▶ [PAGE EXTRACT]
'''

This session combines historical, sociological, ethnographic, and theological methodologies to analyze the complex and intersecting issues of abortion, reproductive rights, and motherhood in the lives of Christians. The papers set the contemporary moment – after the fall of Roe v. Wade protections of reproductive rights – in political and social context. This panel explores the way that Christian feminists draw upon their faith as a resource for political thinking and how this results in a spectrum of political opinions on reproductive access. This complicates our understanding of the perceived binary of “pro-choice” and “pro-life” viewpoints. Similarly, this disrupts our ideas of the way that Christianity and feminism interact. Spanning the traditions of evangelicalism, mainline Protestantism, and Catholicism, the subjects in these studies grapple with the meaning of pregnancy and parenthood in light of their Christian faith.
Between the coalescence of the Religious Right in 1980 following Roe v. Wade in 1973, and Dobbs v. Jackson in 2022, many progressive evangelicals held a symbolically “pro-life” stand while voting for Democratic candidates. The Roe decision served as a protection against major changes in abortion rights, allowing progressive evangelicals and post-evangelicals to emphasize the need for a “holistically” pro-life position that cared for people including the poor, immigrants, single parents, and children, without interfering with women’s right to choose. However, after the fall of Roe, progressive evangelical and post-evangelical feminists express explicitly pro-choice politics. By examining evangelical women’s public writing and a set of ethnographic interviews I conducted in 2022, I demonstrate the existence of pro-choice politics and moral ambivalence about abortion amongst post-evangelical feminists in the age of Dobbs.
This paper is part of a larger project that complicates the narrative that Christianity and feminism are antithetical to one another. I argue that this perception exists because white feminism and white Christianity are seen as the default forms of each in the United States. In this project, I interview Christian women about their perceptions of womanhood and feminism. One of the emergent themes from this study was the issue of abortion access. Some women who identify as Christian feminists view access to reproductive care, including abortion, as an essential right. Other Christian feminists view abortion as a “tool of the patriarchy” and eschew the mainstream feminist position on reproductive rights. Others still fall in a murky “grey” area on their position on abortion. In all cases, they highlighted structural inequality and lack of access to resources and medical care as a central barrier for women in need of abortions.
This project centers the analysis of works by Christian scholars, theologians, and religious leaders as well as narrative testimony from Christian laypeople to illustrate how a subsect of pro-choice Christians create and further theologies of abortion as responsible Christian motherhood. While the arguments of the Christians featured in this project differ semantically and sometimes even politically, their underlying, unified theme of abortion as a faithful act of responsible motherhood illustrates the capaciousness of what motherhood means for some pro-choice Christians and restores the maternal agency that pro-choice Christians perceive as the Christian Right having taken away by foregrounding fetal personhood.

'''

▶ [REQUIREMENT A] Which methodologies does the panel description say the session combines? List every one.
▶ [REQUIREMENT B] Return the panel description word for word, starting with "This project centers" and going on through "foregrounding fetal personhood.".
▶ [REQUIREMENT C] Check each statement against the panel description and answer yes or no, quoting the words that decide it: (i) The ethnographic interviews with post-evangelical feminists were conducted in 2022. (ii) The Religious Right coalesced in 1973. (iii) Every Christian feminist interviewed views access to abortion as an essential right.
The rows are not needed for any of this work.

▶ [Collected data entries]
'''

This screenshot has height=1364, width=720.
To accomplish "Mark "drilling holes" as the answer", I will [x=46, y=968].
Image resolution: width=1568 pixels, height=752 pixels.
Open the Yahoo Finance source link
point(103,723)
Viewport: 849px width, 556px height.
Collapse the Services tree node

'''
'''

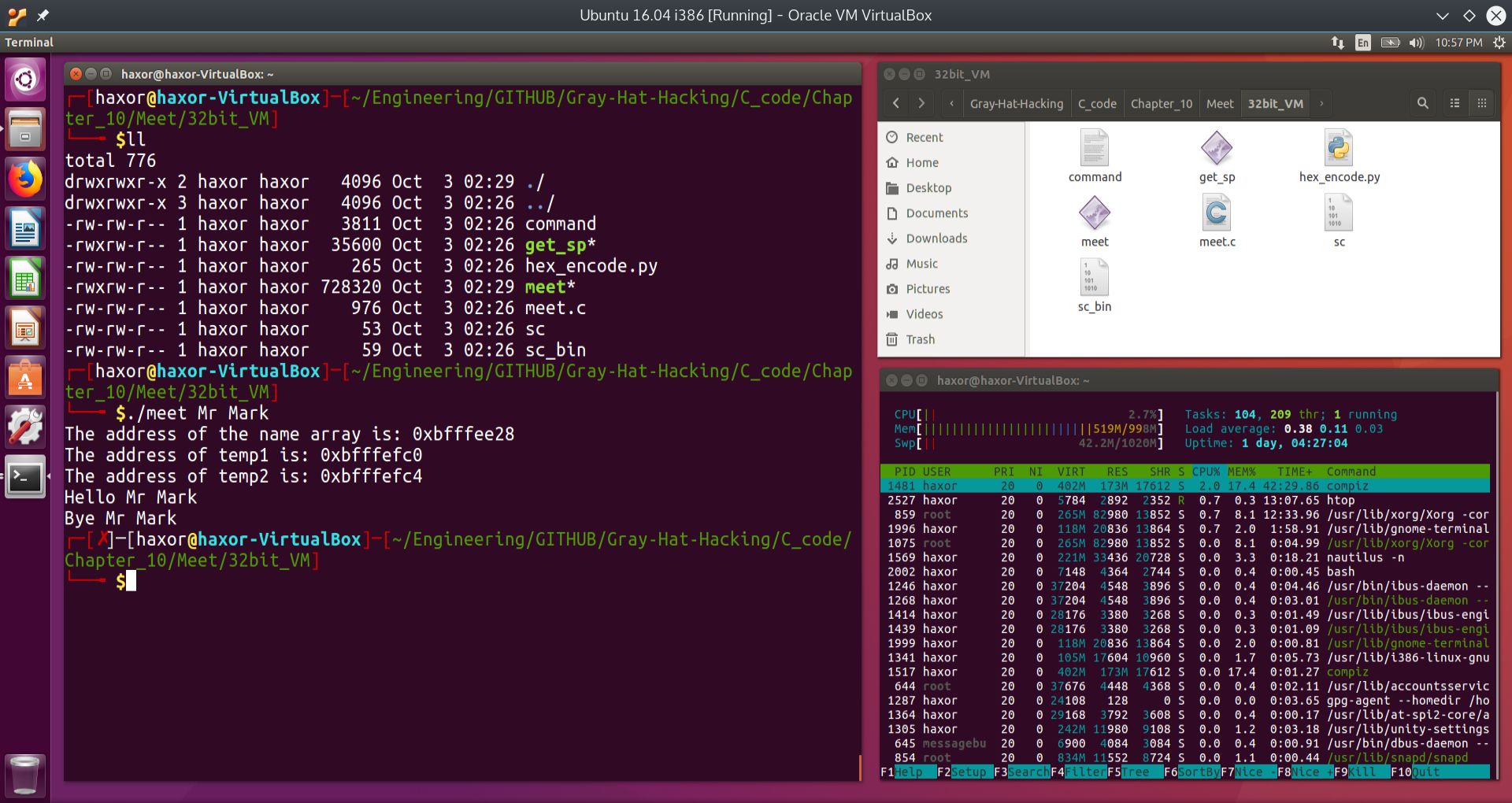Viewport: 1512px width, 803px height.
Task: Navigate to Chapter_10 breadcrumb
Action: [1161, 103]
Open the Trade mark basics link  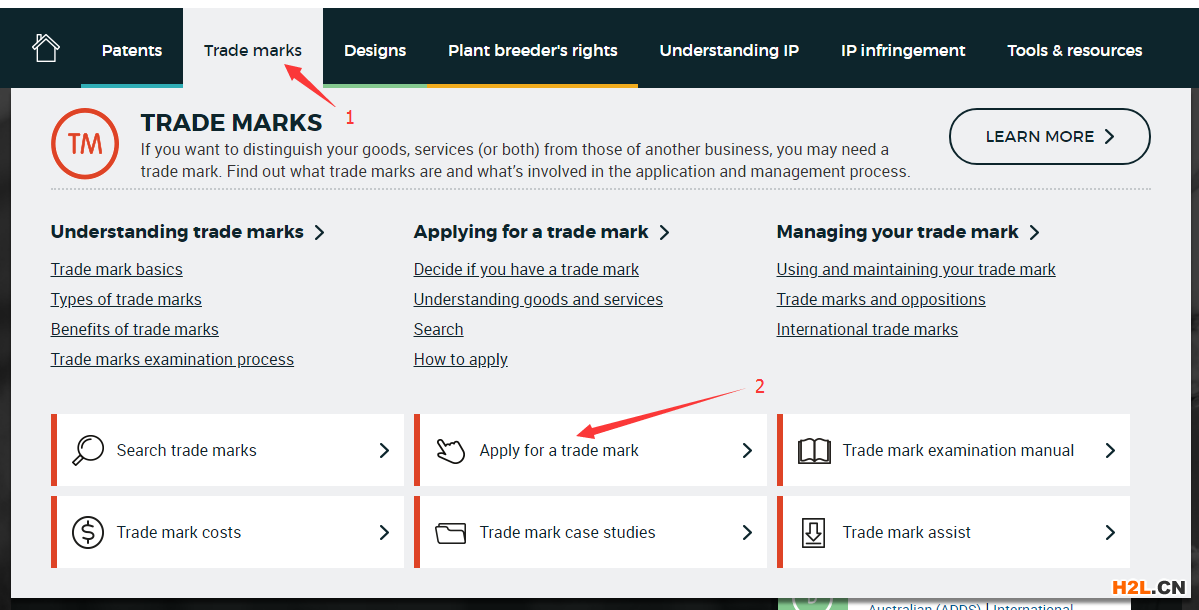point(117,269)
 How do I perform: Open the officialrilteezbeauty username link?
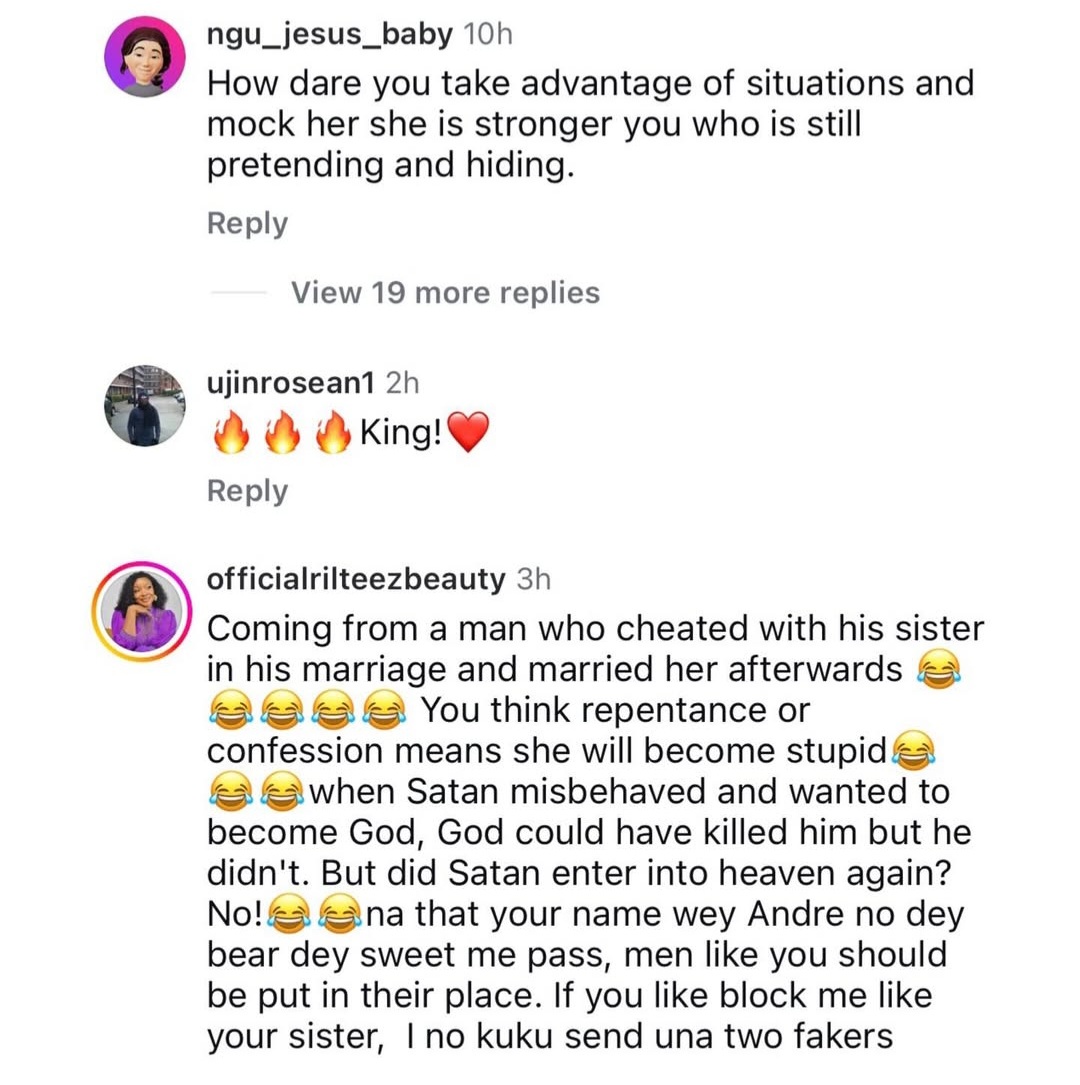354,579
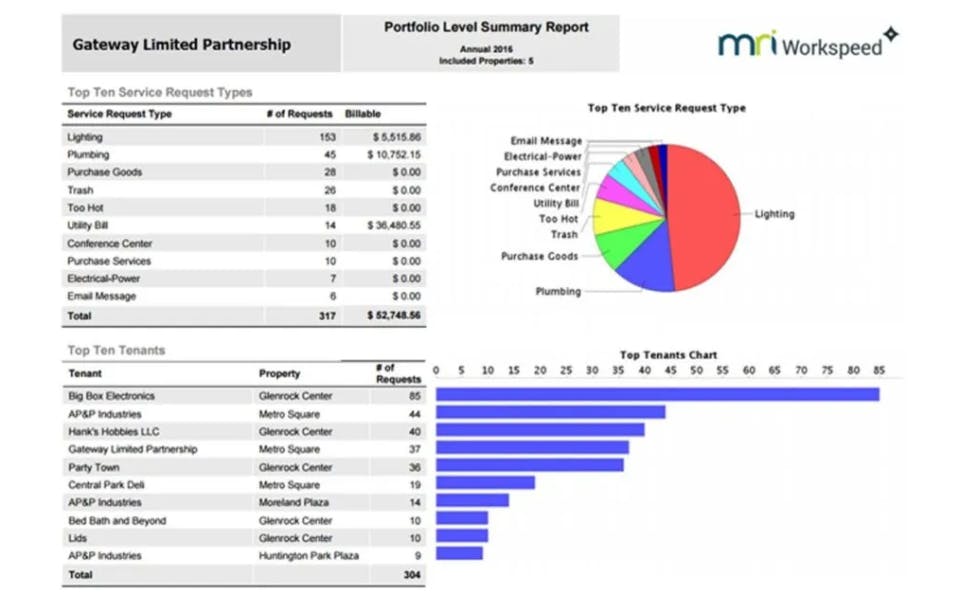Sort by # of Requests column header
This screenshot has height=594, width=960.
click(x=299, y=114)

'''
'''

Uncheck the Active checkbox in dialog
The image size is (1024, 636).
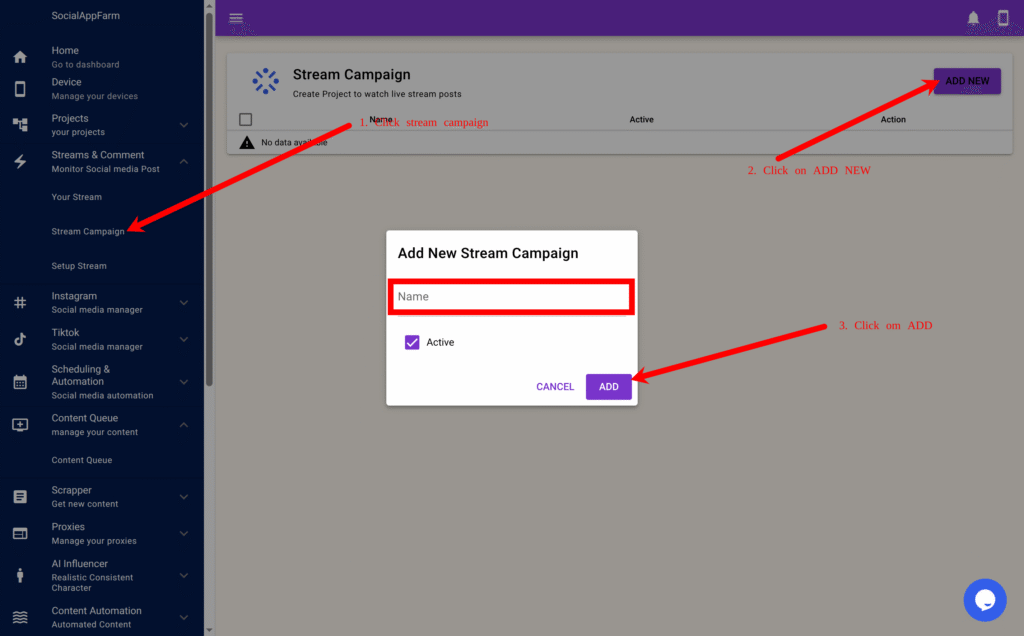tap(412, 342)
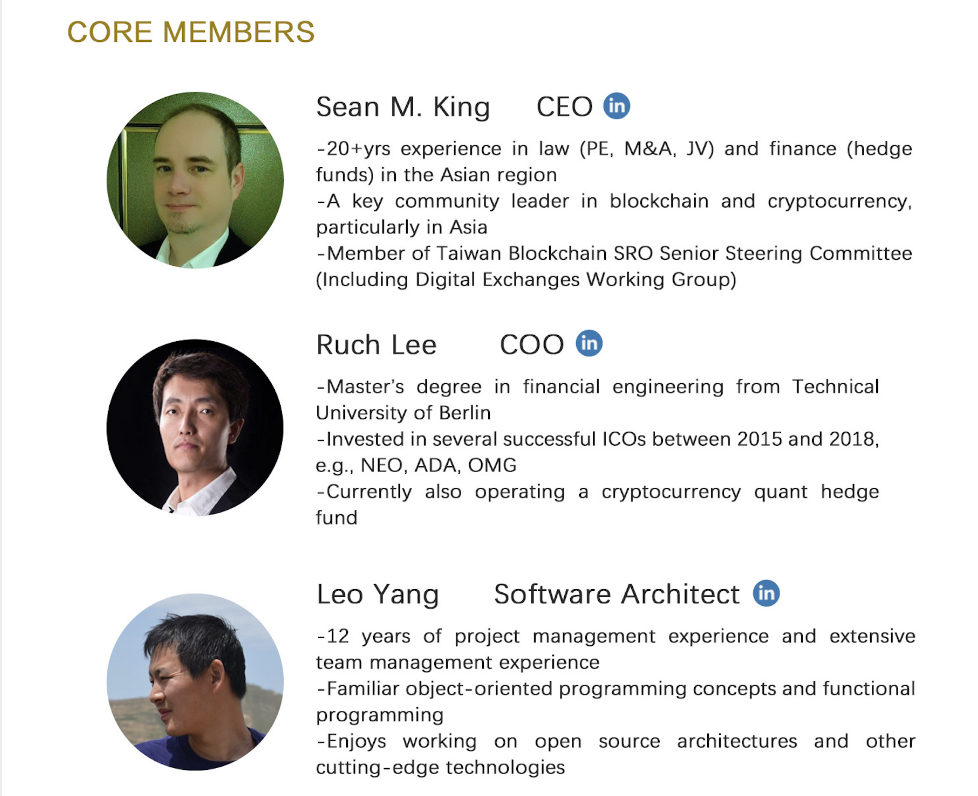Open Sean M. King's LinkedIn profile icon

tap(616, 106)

'''

▶ [EXERCISE OUTPUT A] historical, sociological, ethnographic, theological

▶ [EXERCISE OUTPUT B]
This project centers the analysis of works by Christian scholars, theologians, and religious leaders as well as narrative testimony from Christian laypeople to illustrate how a subsect of pro-choice Christians create and further theologies of abortion as responsible Christian motherhood. While the arguments of the Christians featured in this project differ semantically and sometimes even politically, their underlying, unified theme of abortion as a faithful act of responsible motherhood illustrates the capaciousness of what motherhood means for some pro-choice Christians and restores the maternal agency that pro-choice Christians perceive as the Christian Right having taken away by foregrounding fetal personhood.

▶ [EXERCISE OUTPUT C]
(i) Yes: "a set of ethnographic interviews I conducted in 2022"
(ii) No: "the coalescence of the Religious Right in 1980 following Roe v. Wade in 1973"
(iii) No: "Other Christian feminists view abortion as a “tool of the patriarchy” and eschew the mainstream feminist position on reproductive rights."